Task prompt: Leave out the images and repeat every entry below exactly.

Data supplied:
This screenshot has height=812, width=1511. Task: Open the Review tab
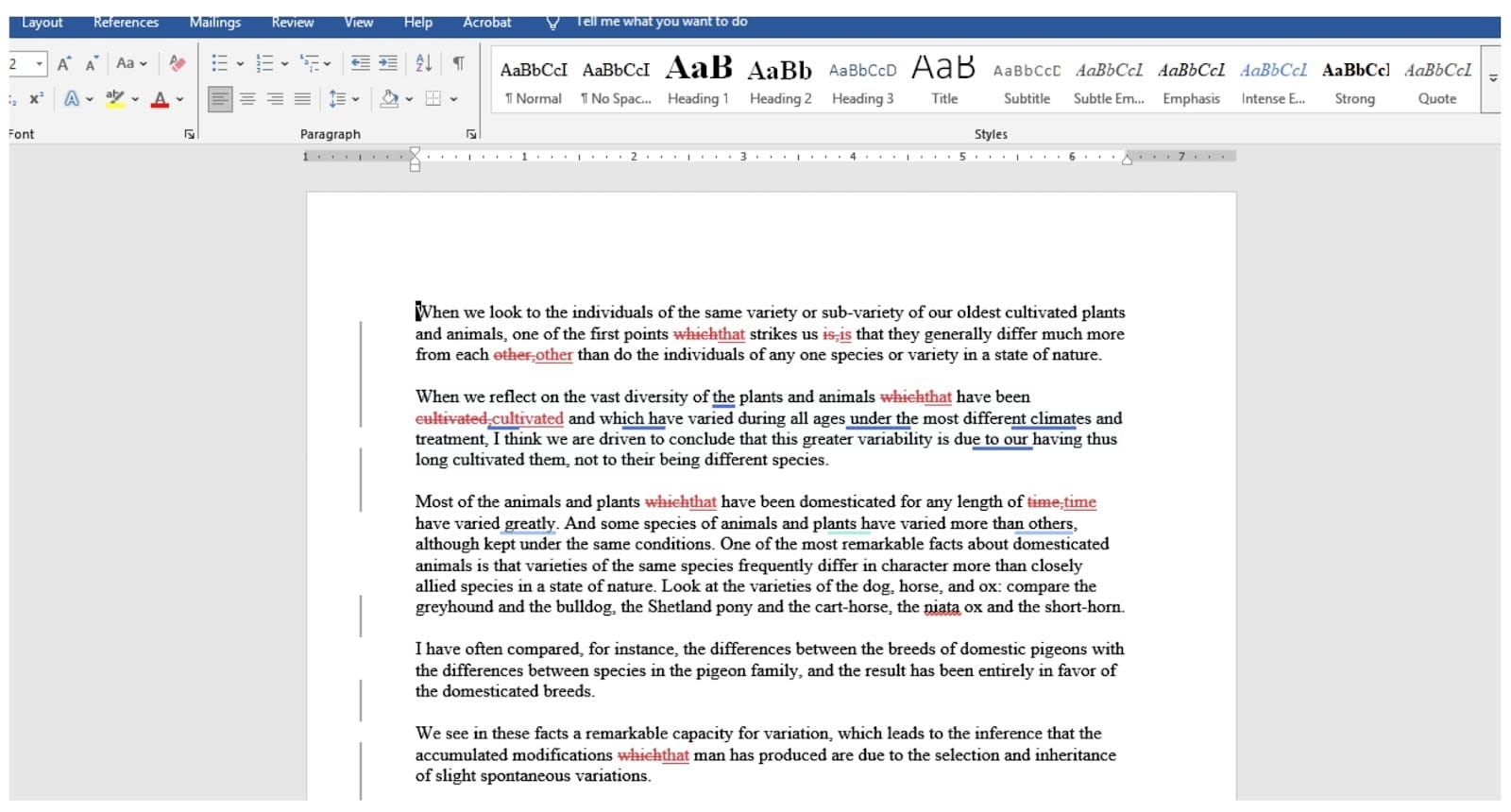click(292, 22)
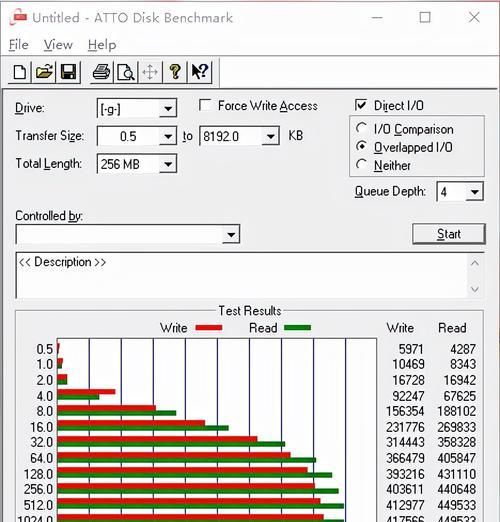Uncheck the Direct I/O checkbox
This screenshot has width=500, height=522.
coord(361,105)
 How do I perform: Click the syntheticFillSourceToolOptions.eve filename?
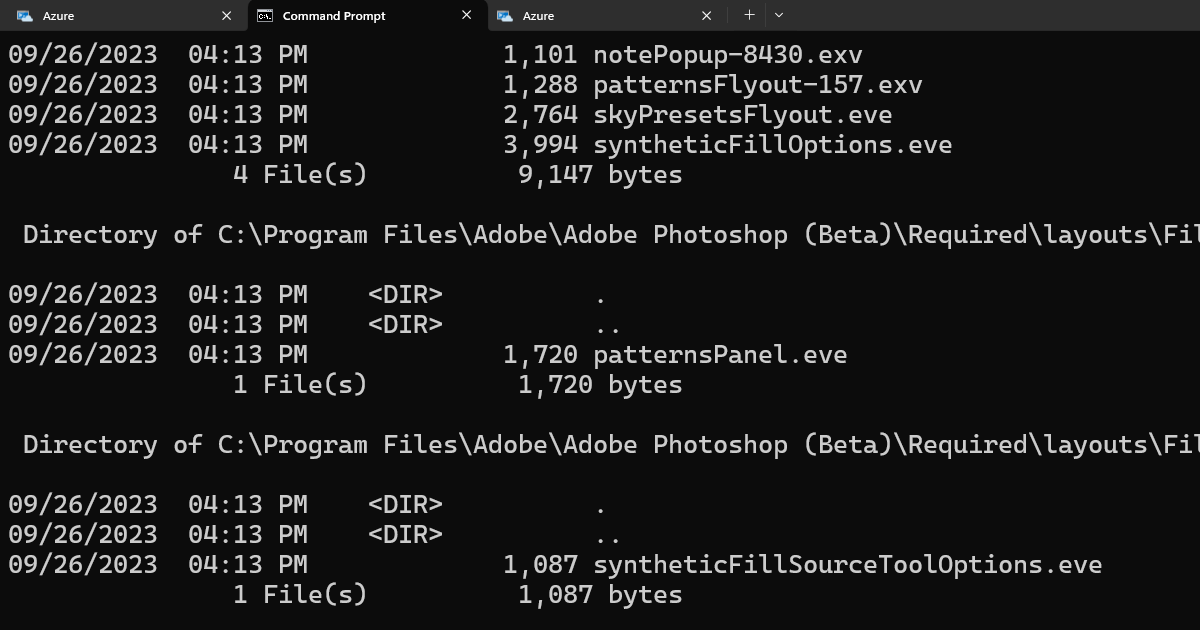pyautogui.click(x=848, y=564)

Solved exercise:
This screenshot has height=812, width=1511. Task: Open the Review tab
click(292, 22)
Uncheck the Direct I/O checkbox
This screenshot has width=500, height=522.
coord(361,105)
 How do I perform: Click the syntheticFillSourceToolOptions.eve filename?
pyautogui.click(x=848, y=564)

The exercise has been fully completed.